With help from Jeff Young, a brewer who had recently moved from Birmingham, Alabama, the members of the co-op developed a solid list of beers. The Austin-based co-op opened its doors in September 2010, after having raised $325,000 from its member-owners.

“As with most co-operatives, our main challenge was funding. Also, because we were the first, we really had to figure things out and pave the way for future cooperative businesses like ours,” said Dana Curtis, member of the Board of Directors.

The brewpub has become a tourist attraction for those wishing to enjoy locally sourced food and a selection of seasonal house crafted beers. The success is also partly due to the fact that members are the ones running the brewpub. The Board of Directors and the Worker Assembly collaborate in order to run the enterprise. 

Furthermore, all house beers are the voice of the member-owners. Through tasting panels and member-owner beer-design meetings, Jeff Young brews the beers that the members want.

“I think the co-operative model is a better alternative for all businesses! But that being said, it is relatively easy to organise groups of people about beer,” said Dana, who is a strong believer in the power of the co-operative model. Apart from being involved in Black Star Co-op, Dana is also a board member at Cooperation Texas.

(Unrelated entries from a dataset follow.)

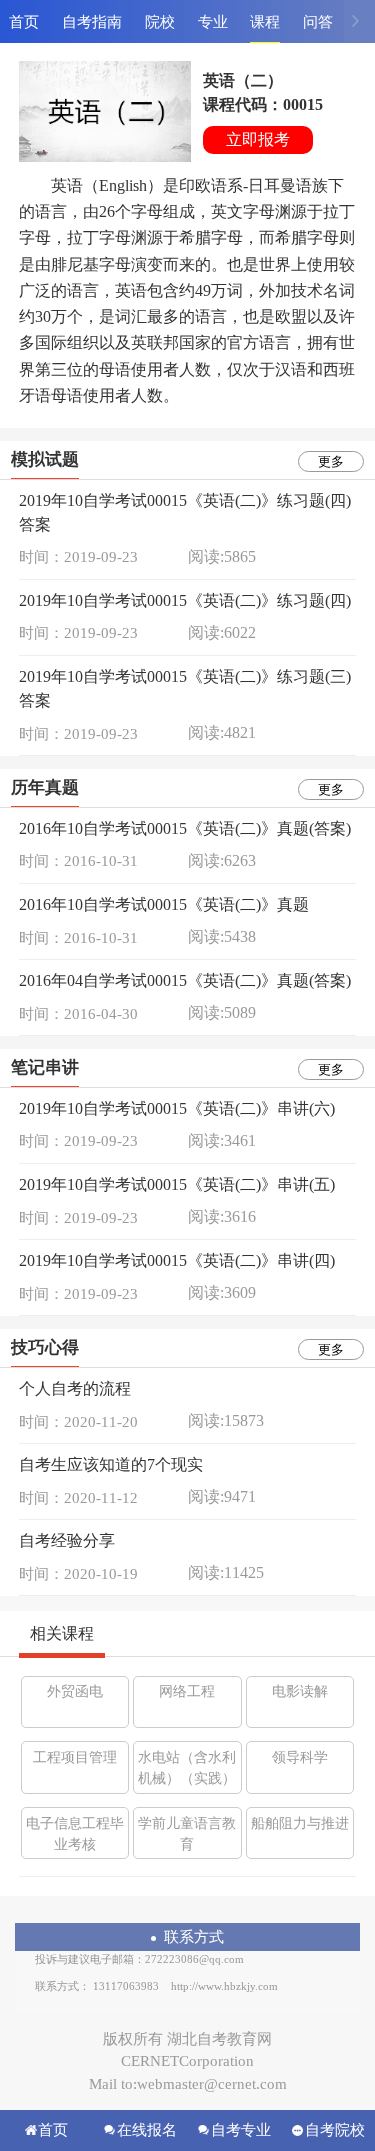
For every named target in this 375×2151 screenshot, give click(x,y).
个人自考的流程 (75, 1388)
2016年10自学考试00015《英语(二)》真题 (164, 904)
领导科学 (300, 1757)
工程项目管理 (75, 1757)
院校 (160, 22)
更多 (331, 461)
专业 (213, 22)
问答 (318, 22)
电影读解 (300, 1691)
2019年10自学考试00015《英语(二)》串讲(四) (177, 1260)
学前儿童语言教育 (187, 1834)
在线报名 (147, 2130)
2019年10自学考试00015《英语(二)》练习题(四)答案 (185, 512)
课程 (265, 22)
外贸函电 (75, 1691)
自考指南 (92, 22)
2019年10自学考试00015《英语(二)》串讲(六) (177, 1108)
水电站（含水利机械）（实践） (187, 1768)
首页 (24, 22)
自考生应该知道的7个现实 (111, 1464)
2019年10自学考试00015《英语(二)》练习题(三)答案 (185, 688)
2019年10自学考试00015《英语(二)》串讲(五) (177, 1184)
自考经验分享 (67, 1540)
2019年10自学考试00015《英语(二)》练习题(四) (185, 600)
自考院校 (335, 2130)
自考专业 (241, 2130)
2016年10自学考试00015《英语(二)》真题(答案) (185, 828)
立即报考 (258, 139)
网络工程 (187, 1691)
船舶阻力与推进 (300, 1823)
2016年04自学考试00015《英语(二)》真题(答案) (185, 980)
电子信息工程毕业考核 (75, 1834)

Unlike the majority of brewpubs, Black Star does not accept any tips. All workers are paid fairly, thus staff members do not have to work for tips. Instead, they encourage clients to turn their tipping money into a co-op membership and support their successful business.

As a co-op, the brewpub is also concerned with environmental sustainability. It aims to make efficient use of water and electricity, implementing a sub-metering plan to identify which processes are using the most water, electricity or natural gas and work on improving these. It also encourage the use of alternative transportation to the brewpub. 

Every year our member-owners pick four non-profits to support each quarter. This year they are supporting KOOP Radio, Austin Pets Alive, Urban Roots, and the Sustainable Food Center. It also offers smaller support to local groups throughout the year.

With Black Star becoming one of the most successful brewpubs in the United States, beer lovers across the US are now looking at setting up their own co-op breweries. Inspired by Black Star’s co-operative model, San Jose Brewery and Pub and High Five Co-operative Brewery hope to open the first co-operative brewpubs in California and Michigan. Although there are still in planning stages, the two co-ops have big plans for the future.

To help them fulfil their dream, Black Star compiled a list of resources and links to organisations and information that they share with other communities. 

“It's a lot of work: a lot of time and money. But it's completely worth it!” was Dana’s message to other beer lovers who want to set up their own brewpub.